● BRIEF
List every distinct username that posts in the forum thread on LGB and Aristocraft track, naming each one once.

# LGB and Aristocraft track



## KeithRB (Sep 25, 2015)

I am buying some new 8 ft diameter curves. Will LGB track be compatible with my existing Aristocraft track? (Except for maybe the tie spacing)


----------



## SophieB (Nov 22, 2015)

It's compatible, yes. Just be aware that an LGB "8 foot" circle of track isn't exactly 8 feet, it's closer to 8.1.


----------



## Treeman (Jan 6, 2008)

You will be able to connect any code 332 rail together.


----------



## toddalin (Jan 4, 2008)

SophieB said:


> It's compatible, yes. Just be aware that an LGB "8 foot" circle of track isn't exactly 8 feet, it's closer to 8.1.


Actually, no. It's 7.84 feet in diameter. AristoCraft has track that is the same diameter, also listed as 8 feet.


----------



## KeithRB (Sep 25, 2015)

Thanks
LGB R3 is 2390 mm to be precise. 8^) That is the nice thing about G-Scale, you can usually fudge a few inches!

I use Track Power, any ideas for good connections now that Split Jaw is gone?


----------



## Greg Elmassian (Jan 3, 2008)

actually 2396 mm to be even more precise ;-)


----------



## Dan Pierce (Jan 2, 2008)

Trainli sells a joiner that has 2 vertical screws, great at switches for easy access to screws. These screws are stainless, not brass.


----------



## Treeman (Jan 6, 2008)

KeithRB said:


> Thanks
> LGB R3 is 2390 mm to be precise. 8^) That is the nice thing about G-Scale, you can usually fudge a few inches!
> 
> I use Track Power, any ideas for good connections now that Split Jaw is gone?


PIKO, AML, CREST, Train Li, We have some Split Jaw left also.


----------



## Chris Scott (Jan 2, 2008)

You're all right, and wrong I suppose technically speaking. 

Actually any sectional track has a range of dia./radius. When the 1/4, 1/2, 3/4 or the full track circle is assembled the assemblage can be manipulated to be either slightly larger or slightly smaller than the exact dimension listed on the box of track, whether 4', 8', etc., radius or diameter, or with LGB, Their odd numbers corresponding to their dimension translation chart. In fact most I think when laying the track don't pay attention to the exact rail segment end-to-end contact an exact radius or diameter. They're just fitting it to the path laid out. This is either expected/anticipate (just fitting it in), unintentional (to precision) or intentional to allow for expansion and contraction due to local climate. And if space is left between rail ends intentionally I doubt, although I could be wrong, that the space is eyeballed not measured. And any slight movement will change the spacing no matter how hard one might try or believe in themselves to "get it right." Did I mention that the local, time of day and season, etc., affects the overall situation too.  Lastly the curve of the sectional track is not exactly the same from piece-to-piece or box-to-box.

● LISTED RECORDS
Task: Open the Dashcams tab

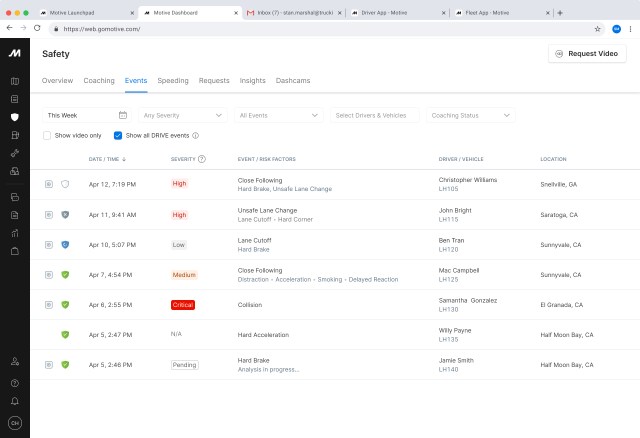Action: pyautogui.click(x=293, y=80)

---

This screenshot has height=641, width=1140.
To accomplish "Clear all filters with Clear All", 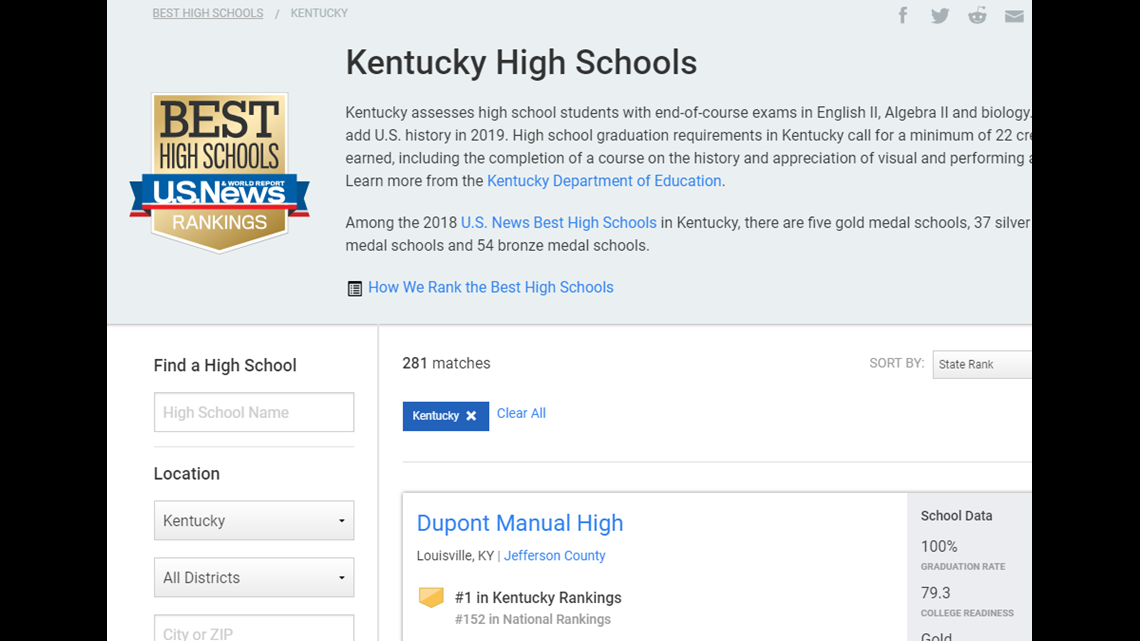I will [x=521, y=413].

● RESULT
KeithRB, SophieB, Treeman, toddalin, Greg Elmassian, Dan Pierce, Chris Scott